Human papillomavirus is spread through skin-to-skin contact. There are more than 100 of strains of HPV; more than 40 strains affect the genitals, according to Planned Parenthood. Symptoms of human papillomavirus include genital warts, cervical cancer, pre-malignant genital lesions, oral and upper respiratory lesions.
Significance of HPV
HPV is the most common sexually transmitted infection in the United States, according to the Centers for Disease Control and Prevention. At least half of all sexually active people will get HPV at some point.
Symptoms of HPV
Most people with HPV will have no symptoms and will experience no negative health problems from the virus. The CDC estimates that 90 percent of people get rid of the infection with no treatment after two years. Women may develop genital warts internally and be unaware of them.
Timeline and Location of HPV Warts
Genital warts can develop anywhere from six weeks to six months or more after initial infection, according to Planned Parenthood. Women can develop genital warts on the vulva, cervix or thigh, or in the vagina or anus.
Appearance of HPV in Women
Genital warts are soft, skin-colored growths that can appear as a single wart or in clusters. The warts can be raised or flat and even resemble cauliflower.

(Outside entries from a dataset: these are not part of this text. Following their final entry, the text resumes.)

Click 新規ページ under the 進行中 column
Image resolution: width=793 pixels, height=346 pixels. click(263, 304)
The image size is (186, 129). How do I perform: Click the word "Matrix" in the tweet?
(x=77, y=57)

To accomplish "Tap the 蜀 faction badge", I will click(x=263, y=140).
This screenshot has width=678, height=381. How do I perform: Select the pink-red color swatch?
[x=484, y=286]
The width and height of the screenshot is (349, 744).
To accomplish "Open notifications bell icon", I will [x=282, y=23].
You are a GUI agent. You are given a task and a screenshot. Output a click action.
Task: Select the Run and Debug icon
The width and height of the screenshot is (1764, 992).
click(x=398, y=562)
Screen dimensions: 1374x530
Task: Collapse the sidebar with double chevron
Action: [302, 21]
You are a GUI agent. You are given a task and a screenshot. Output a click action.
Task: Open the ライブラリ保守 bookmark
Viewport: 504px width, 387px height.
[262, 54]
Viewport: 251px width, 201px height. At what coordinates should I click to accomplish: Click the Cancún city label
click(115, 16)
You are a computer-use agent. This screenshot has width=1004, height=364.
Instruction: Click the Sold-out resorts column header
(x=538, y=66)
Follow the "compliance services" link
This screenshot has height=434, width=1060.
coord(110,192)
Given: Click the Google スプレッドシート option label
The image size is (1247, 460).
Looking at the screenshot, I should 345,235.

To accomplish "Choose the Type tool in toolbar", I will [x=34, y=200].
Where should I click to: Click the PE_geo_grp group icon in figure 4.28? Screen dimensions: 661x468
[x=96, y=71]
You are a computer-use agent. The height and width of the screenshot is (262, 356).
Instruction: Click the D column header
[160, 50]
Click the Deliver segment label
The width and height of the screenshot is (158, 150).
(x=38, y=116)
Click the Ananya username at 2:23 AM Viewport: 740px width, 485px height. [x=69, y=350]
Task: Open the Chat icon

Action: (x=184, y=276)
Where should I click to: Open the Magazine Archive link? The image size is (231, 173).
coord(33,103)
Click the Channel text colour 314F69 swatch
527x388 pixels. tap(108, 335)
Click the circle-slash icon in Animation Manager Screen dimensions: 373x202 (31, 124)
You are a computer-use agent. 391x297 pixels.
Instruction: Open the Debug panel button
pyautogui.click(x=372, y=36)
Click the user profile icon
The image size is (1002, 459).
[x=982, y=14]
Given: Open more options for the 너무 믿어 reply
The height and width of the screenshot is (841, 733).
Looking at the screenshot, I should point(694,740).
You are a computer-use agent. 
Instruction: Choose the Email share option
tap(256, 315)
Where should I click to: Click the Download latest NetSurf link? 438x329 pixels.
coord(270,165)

The U.S. Department of Health and Human Services says the size of genital warts varies and can be so that they are unseen.
Other Growths Confused With Genital Warts
Not all growths on or around the genitals are genital warts, so it is important to see your doctor if you think you have HPV. Other causes of skin growths in this area include hemorrhoids, syphilis, skin tags, and very rarely, certain skin cancers, according to Planned Parenthood.
Treatment of Genital Warts
Genital warts are often painless, though some people may experience itching or find them unsightly and want them removed. A doctor can remove warts or give you medication to use at home.